● WORK TASK
Tell how many lines in the listing below contain the word "value", giving the number alone.

● EXERCISE DATA
####

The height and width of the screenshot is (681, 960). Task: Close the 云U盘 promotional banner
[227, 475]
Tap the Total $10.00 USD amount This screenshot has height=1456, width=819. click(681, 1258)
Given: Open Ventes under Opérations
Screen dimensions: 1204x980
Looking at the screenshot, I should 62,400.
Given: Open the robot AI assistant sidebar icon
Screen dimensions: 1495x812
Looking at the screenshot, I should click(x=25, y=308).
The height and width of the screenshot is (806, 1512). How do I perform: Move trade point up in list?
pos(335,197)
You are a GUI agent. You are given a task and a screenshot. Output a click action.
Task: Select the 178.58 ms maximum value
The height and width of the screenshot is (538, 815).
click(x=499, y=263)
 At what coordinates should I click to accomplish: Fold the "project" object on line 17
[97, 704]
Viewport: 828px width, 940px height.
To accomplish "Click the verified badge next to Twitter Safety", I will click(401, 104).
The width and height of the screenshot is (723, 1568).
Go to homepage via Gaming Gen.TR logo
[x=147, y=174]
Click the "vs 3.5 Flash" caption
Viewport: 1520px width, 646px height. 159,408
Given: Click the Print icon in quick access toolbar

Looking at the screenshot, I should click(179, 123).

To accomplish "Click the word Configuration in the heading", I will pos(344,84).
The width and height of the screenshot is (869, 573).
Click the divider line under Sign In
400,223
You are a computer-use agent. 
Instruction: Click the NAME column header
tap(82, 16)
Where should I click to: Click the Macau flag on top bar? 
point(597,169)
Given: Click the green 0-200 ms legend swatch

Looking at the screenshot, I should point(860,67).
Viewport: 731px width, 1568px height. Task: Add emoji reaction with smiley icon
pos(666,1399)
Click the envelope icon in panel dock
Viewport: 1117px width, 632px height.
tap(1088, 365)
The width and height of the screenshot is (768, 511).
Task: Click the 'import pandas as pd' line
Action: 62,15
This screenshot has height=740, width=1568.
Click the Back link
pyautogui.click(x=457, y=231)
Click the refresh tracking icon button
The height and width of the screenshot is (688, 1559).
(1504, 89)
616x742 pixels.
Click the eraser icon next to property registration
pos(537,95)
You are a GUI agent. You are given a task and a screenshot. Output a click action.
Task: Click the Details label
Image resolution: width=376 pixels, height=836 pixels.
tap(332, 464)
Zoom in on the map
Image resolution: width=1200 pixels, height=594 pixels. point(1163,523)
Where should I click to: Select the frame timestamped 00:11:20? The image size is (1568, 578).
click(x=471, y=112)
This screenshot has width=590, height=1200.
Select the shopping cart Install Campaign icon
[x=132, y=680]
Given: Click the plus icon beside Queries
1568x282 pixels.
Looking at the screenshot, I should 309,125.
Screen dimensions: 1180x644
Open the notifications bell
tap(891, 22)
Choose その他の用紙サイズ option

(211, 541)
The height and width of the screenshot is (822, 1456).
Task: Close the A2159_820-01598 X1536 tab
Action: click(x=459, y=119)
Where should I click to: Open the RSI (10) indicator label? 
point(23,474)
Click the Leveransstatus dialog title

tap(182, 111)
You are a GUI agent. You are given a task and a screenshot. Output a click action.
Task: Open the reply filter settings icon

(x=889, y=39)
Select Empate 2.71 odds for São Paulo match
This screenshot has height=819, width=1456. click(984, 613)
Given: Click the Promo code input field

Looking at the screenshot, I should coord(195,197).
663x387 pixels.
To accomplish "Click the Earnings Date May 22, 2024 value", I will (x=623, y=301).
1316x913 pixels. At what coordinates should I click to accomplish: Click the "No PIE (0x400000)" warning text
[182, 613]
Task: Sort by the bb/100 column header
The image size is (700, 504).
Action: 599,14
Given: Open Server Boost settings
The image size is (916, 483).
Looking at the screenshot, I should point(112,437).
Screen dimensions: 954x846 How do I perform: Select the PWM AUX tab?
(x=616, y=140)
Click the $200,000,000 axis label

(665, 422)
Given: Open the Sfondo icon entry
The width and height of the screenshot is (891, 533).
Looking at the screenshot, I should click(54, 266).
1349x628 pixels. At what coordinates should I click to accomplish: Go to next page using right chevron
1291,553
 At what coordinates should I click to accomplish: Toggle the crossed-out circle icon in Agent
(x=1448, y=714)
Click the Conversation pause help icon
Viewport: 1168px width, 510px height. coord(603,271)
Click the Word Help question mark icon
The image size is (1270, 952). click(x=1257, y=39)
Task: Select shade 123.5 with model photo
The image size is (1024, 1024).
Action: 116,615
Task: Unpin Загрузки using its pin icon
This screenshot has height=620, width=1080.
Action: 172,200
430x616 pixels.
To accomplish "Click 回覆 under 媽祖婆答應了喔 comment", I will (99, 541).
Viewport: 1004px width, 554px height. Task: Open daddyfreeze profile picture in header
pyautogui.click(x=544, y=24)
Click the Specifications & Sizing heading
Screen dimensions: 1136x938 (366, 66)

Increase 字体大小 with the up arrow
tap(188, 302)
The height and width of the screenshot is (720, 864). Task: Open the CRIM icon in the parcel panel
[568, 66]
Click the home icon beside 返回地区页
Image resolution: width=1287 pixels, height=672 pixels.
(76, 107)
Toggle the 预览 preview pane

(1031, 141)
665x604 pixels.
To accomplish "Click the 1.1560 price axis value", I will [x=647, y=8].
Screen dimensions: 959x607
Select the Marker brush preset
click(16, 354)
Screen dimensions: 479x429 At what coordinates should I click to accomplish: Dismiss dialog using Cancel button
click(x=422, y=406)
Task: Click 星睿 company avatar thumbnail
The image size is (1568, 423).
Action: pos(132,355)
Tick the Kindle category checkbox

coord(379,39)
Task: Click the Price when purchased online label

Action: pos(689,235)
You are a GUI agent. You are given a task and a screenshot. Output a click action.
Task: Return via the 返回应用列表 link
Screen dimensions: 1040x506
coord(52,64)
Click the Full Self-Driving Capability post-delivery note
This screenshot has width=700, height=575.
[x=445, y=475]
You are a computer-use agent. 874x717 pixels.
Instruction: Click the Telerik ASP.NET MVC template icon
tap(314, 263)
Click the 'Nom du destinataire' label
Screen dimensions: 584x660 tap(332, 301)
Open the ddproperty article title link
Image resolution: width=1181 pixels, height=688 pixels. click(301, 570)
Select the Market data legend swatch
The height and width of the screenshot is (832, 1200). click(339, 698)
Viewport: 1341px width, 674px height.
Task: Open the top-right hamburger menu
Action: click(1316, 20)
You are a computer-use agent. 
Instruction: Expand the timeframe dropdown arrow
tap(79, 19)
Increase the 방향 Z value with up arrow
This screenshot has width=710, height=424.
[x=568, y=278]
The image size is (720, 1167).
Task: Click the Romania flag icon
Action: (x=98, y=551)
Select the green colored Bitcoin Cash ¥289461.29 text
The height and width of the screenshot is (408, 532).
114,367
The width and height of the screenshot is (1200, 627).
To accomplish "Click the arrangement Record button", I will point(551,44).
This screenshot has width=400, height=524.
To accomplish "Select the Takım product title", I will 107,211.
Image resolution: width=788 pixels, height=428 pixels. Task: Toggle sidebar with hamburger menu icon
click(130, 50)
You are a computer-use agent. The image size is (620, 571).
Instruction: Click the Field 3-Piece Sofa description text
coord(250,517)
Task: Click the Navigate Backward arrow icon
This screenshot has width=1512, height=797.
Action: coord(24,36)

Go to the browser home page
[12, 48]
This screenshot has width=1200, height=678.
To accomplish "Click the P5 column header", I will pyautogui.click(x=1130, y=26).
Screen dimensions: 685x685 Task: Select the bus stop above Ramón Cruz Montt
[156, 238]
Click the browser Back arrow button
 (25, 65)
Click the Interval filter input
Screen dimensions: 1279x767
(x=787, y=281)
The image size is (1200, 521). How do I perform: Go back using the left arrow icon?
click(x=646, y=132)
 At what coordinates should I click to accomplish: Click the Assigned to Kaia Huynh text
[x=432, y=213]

####

● RESULT OF THE EXERCISE
4